De volgende morgen schijnt de zon en gaan de kinderen vol enthousiasme in zwemkleding naar het ontbijt. Dat bestaat uit een superlekkere quesadilla, twee tortilla’s met daartussen (voor de liefhebber, dus Quint en mij) ei, ham en kaas en natuurlijk, zoals overal in Nicaragua en Costa Rica tot nu toe, heerlijk vers fruit: watermeloen, ananas en papaya. Terwijl de kinderen ook dit zwembadje (de Costa Ricanen zijn absoluut meester in het bouwen van kleine zwembadjes. De formaten die we hier tegenkomen zouden zelfs in ons Vinex-tuintje passen!) uitproberen (en het uiteindelijk te koud vinden), kletsen wij met de heer des huizes. Hij spreekt wonderbaarlijk goed Engels en dat blijkt te komen door zijn studie in Californië. Hij is ICT-adviseur, bouwt o.a. Websites voor kunstenaars en in ruil daarvoor vraagt hij kunst. Hij vertelt zonder enige gêne vertelt hij dat hij in huis kunst heeft hangen die duizenden dollars waard is, omdat hij toevallig de betreffende schilder, aan de start van zijn carrière heeft geholpen met zijn website. Zijn vrouw blijkt een atelier voor sieraden te hebben en laat zich bovendien graag inspireren door de inheemse kunst. Met name die van de Boruca cultuur, waar vrouwen harde werkers zijn en de mannen luie donders (aldus de eigenaar van de gelijknamige B&B zelf). Dat verklaart alle stenen standbeelden, de inheemse tekeningen op de kamerdeur en de tafels in de prachtig aangelegde tropische tuin.
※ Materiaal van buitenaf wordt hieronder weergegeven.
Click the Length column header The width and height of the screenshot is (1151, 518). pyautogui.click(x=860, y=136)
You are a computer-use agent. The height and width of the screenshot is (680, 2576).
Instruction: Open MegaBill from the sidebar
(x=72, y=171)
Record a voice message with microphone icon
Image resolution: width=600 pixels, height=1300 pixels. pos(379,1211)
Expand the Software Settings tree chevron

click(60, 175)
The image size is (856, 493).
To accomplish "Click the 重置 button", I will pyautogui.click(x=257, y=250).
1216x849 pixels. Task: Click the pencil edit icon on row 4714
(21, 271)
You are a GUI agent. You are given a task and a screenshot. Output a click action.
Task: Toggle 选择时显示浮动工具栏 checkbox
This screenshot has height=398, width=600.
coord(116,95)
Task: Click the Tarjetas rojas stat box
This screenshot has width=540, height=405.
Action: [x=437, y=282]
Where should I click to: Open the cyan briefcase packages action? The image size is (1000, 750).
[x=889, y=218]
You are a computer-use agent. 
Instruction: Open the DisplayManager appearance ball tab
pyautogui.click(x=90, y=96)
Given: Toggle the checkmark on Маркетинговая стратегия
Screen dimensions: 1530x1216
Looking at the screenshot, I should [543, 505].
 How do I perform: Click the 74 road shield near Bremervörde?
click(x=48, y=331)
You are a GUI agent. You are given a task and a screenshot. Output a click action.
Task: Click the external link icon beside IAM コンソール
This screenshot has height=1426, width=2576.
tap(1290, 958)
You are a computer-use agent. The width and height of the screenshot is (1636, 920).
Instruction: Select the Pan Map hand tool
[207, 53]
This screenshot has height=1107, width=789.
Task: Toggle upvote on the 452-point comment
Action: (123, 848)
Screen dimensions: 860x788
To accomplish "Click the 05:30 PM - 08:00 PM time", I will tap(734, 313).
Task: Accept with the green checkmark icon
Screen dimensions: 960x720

De rit naar de Caraïbische kust voert ons door het deel van Costa Rica dat in handen lijkt van Chiquita, Del Monte, Dole en Florida Bebidas. We worden ons weer even met onze neuzen op het feit gedrukt dat de bananen in onze Albert Heijn toch echt niet in Nederland groeien, maar (misschien) hier! Bizar om te zien. Links en rechts van de weg staan duizenden bananenbomen en talloze vrachtwagens met containers van genoemde merken. Ik vraag me meteen af hoe daar gewerkt wordt en vooral hoe er wordt omgegaan met de plantagewerkers. Wat zou ik graag eens een kijkje nemen op zo’n plantage, om dat te zien.
Aan het einde van die lange fruit-highway rijden we Puerto Limon in, de havenplaats waar we ineens begrijpen waarom de Caraïbische kust als zo totaal anders wordt omschreven als de Pacifische kust. De mensen hebben duidelijke Afrikaanse wortels, de huizen zijn anders en het hele landschap is minder jungle-achtig, meer tropisch. Super leuk om te zien!
Nog een uurtje later komen we aan in Cahuita, waar we worden verwelkomd door een mengeling van wiet- en vislucht die Paul en mij doet denken aan onze huwelijksreis op Jamaica. De Rastafari’s voor de poort van ons hotel bevestigen dat beeld.
We worden we begroet door Erica, de Zweedse dame die na al langere tijd door Costa Rica te hebben gereisd, in Cahuita is “blijven hangen”. Ze is daarin beslist niet de enige, zien we als we later door het dorpje lopen op zoek naar een restaurant. Waar het aan de Pacifische kant barstte van de Amerikanen, zijn het hier meer Europeanen bestaande uit surfers, backpackers en vooral wat “oudere” hippies die al dan niet onder invloed (van wiet of alcohol) over straat zwieren. Allemaal genietend van La Pura Vida, want als je dat ergens kunt vinden in Costa Rica, dan is het wel hier.
Wil je overnachten in de buurt van San Jose, maar niet in de stad zelf, dan is La Boruca echt een enorme aanrader. De eigenaars zijn supervriendelijk, het ligt op zo’n 20 minuten rijden van het vliegveld en de Toucan Rescue Ranch is nog geen 10 minuten rijden. Leukste is vooral dat je met een verblijf in deze B&B een echt kijkje kunt nemen in het leven van de (weliswaar welgestelde) Tico’s!